* [Objective]: Return every line of the records below that contains the string "computer". Case counts.

* [Given data]:
---

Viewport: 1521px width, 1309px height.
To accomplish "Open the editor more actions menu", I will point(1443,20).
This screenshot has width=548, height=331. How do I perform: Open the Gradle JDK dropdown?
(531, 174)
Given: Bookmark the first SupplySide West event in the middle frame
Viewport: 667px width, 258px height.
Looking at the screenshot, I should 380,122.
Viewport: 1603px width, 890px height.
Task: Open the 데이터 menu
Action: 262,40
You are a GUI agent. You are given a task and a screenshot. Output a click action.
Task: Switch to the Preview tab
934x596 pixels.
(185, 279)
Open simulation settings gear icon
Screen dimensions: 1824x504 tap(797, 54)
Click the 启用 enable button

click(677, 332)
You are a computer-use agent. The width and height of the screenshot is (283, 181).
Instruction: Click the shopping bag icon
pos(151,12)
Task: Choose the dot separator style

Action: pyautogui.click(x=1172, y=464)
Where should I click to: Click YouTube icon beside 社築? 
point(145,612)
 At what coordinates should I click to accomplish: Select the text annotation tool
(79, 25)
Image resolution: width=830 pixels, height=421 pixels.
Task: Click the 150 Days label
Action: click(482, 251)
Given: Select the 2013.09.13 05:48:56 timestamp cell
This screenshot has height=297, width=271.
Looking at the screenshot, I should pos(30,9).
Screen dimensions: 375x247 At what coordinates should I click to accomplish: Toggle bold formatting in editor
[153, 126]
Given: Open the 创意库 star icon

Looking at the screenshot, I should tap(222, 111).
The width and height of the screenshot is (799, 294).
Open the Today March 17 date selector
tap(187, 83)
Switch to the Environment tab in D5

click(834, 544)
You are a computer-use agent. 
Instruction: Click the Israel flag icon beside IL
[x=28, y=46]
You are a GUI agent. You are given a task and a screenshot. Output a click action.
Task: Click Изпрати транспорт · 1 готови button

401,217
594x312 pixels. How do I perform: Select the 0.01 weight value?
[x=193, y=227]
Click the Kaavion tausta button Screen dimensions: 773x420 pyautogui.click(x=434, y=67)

---

* [Correct answer]:
You are a computer-use agent. The width and height of the screenshot is (283, 181).
You are a computer-use agent. 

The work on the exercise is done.